Сбившись с пути, он забрел на огражденный участок размером с комнату, обнесенный крапивой, растущей по периметру фундамента разрушенного дома. Стоя в этом каменном загоне, словно в тупике лабиринта, он попытался сориентироваться. Между ним и автострадой плотной завесой стояла пелена дождя. Отвердевшая грязь на смокинге размылась и струями стекала на изодранные брюки, сквозь которые просвечивало окровавленное правое бедро. Растерявшись на мгновение, Мейтланд стал ощупывать запястья и локти, пытаясь опознать сам себя.

— Мейтланд!.. — выкрикнул он. — Роберт Мейтланд!.. — И, крепко сжав костыль, заковылял из загона.

В двадцати футах слева, за грудой оцинкованных железных листов, обнаружился разрушенный вход в подвал. Мейтланда стошнило прямо под струями дождя. Стерев с губ слизь, он поплелся к подвалу. Истертые ступени спускались к дверному проему с покосившейся притолокой.

Мейтланд подтащил к ступеням железные листы. Тщательно уложив их между притолокой и верхней ступенькой, он соорудил грубое подобие крыши, приспособив оцинкованные листы так, чтобы дождь стекал по уклону, после чего бросил костыль на ступени и спрятался под крышей своего нового убежища.

Под барабанную дробь дождя Мейтланд устроился на ступеньках, снял смокинг и ободранными руками отжал намокшую ткань. Грязная вода текла меж пальцев, как будто он стирал детскую футбольную форму. Мейтланд разложил смокинг на ступенях и потер плечи, стараясь хоть немного разогреть их ладонями. Он чувствовал, как, распространяясь от воспаленного бедра, возвращается лихорадка.

Тем не менее успех в постройке даже такого захудалого убежища придал ему бодрости и подогрел неколебимое желание выжить. И теперь это желание выжить, покорить остров и овладеть его ограниченными ресурсами представлялось ему гораздо более важным, чем стремление выбраться.

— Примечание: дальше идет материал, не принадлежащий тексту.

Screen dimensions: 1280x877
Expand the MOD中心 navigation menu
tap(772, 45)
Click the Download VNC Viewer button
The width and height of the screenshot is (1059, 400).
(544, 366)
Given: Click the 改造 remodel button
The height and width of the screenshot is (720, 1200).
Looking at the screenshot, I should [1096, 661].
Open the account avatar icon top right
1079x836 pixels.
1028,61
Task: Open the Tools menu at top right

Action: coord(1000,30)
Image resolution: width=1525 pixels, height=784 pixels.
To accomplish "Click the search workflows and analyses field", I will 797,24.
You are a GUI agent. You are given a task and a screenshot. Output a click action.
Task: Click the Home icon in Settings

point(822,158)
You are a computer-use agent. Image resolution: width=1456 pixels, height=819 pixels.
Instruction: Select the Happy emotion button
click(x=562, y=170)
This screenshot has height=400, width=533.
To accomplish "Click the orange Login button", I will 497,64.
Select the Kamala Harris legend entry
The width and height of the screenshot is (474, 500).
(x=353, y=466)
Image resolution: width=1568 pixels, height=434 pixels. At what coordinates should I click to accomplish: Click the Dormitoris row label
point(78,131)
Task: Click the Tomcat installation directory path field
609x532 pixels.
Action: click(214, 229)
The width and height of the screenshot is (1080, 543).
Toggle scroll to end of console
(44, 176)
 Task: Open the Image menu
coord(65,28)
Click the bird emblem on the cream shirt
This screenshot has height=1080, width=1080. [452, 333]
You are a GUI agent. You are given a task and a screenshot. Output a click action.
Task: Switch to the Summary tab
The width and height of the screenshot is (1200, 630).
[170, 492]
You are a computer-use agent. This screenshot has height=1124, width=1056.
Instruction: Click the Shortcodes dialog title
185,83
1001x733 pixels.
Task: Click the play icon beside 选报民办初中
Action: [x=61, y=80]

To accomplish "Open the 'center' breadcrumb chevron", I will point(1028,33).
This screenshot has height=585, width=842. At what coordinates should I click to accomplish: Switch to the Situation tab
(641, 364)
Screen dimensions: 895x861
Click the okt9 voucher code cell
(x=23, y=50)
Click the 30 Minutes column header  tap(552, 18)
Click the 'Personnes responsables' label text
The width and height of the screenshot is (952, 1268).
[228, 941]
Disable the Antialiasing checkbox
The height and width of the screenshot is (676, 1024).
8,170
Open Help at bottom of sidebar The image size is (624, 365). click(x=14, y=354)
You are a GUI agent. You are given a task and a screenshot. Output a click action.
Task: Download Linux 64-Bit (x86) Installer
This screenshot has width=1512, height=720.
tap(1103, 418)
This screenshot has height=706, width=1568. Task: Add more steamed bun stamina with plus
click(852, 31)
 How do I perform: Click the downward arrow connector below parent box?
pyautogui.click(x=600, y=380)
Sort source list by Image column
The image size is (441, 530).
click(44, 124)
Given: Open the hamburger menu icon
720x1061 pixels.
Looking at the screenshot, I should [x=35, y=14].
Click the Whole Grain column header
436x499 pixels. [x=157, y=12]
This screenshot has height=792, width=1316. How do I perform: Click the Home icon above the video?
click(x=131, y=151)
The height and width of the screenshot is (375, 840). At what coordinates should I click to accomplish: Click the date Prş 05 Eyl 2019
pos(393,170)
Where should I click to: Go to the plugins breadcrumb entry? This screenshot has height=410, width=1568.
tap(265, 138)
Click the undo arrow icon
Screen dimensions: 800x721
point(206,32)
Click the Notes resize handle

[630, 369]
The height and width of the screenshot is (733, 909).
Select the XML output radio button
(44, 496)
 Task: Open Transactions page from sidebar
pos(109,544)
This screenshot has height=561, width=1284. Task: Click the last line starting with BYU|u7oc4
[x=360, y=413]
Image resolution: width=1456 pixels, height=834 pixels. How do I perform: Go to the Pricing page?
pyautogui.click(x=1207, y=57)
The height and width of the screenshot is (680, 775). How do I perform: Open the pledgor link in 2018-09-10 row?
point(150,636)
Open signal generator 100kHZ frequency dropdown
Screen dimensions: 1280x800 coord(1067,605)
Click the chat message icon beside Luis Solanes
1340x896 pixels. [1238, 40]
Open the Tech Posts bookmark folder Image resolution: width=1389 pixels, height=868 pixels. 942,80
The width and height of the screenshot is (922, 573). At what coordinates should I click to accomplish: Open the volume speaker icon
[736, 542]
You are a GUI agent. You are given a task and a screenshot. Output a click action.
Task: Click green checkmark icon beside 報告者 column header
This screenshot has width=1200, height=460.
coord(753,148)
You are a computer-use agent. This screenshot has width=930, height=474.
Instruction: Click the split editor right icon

Мейтланд прислушался к дождю, бьющему по оцинкованному железу, и ему вспомнился дом, который его родители снимали в Камарге, на юге Франции, в последнее лето их супружества. Обычный для дельты Роны проливной дождь обрушился тогда на крышу гаража под окнами спальни, где маленький Роберт счастливо провел большую часть каникул. И то, что, когда он в первый раз повез Элен Ферфакс на юг Франции, они поехали прямо в Ла-Гранд-Мотт — футуристический курортный комплекс на побережье в нескольких милях от Камарга, — не было случайным совпадением. Элен тихо ненавидела тамошнюю жесткую, невыразительную архитектуру с ее стилизованными бетонными поверхностями, и ее раздражал веселый юмор Мейтланда. Тогда он очень пожалел, что рядом нет Кэтрин — ей бы понравились и отели, и жилые домазиккураты, и обширные пустые места для парковки, оставленные проектировщиками задолго до того, как появится первый турист со своей машиной, — словно город заранее сдался на милость победителю. Сквозь открытый дверной проем Мейтланд разглядывал лужи на заросшем травой фундаменте, в который провалился первый этаж. Когда-то здесь была маленькая типография, и у его ног валялось несколько медных пластинок-клише. Мейтланд поднял одну из них и посмотрел на размытые силуэты мужчины в темном костюме и белокурой женщины. Слушая шум дождя, он размышлял о разводе своих родителей. Словно это негативное, в перевернутых тонах, изображение неизвестных мужчины и женщины воспроизвело все неопределенности того периода, когда ему было восемь лет.

Через час дождь прошел, и Мейтланд выбрался из своего убежища. Крепко держась за костыль, он снова поковылял к южному откосу. Лихорадка все усиливалась, и он бездумно смотрел на пустынное полотно дороги.

Когда он добрался до откоса и посмотрел на белый бетонный бок, на котором оставил свое послание, оказалось, что все буквы стерлись.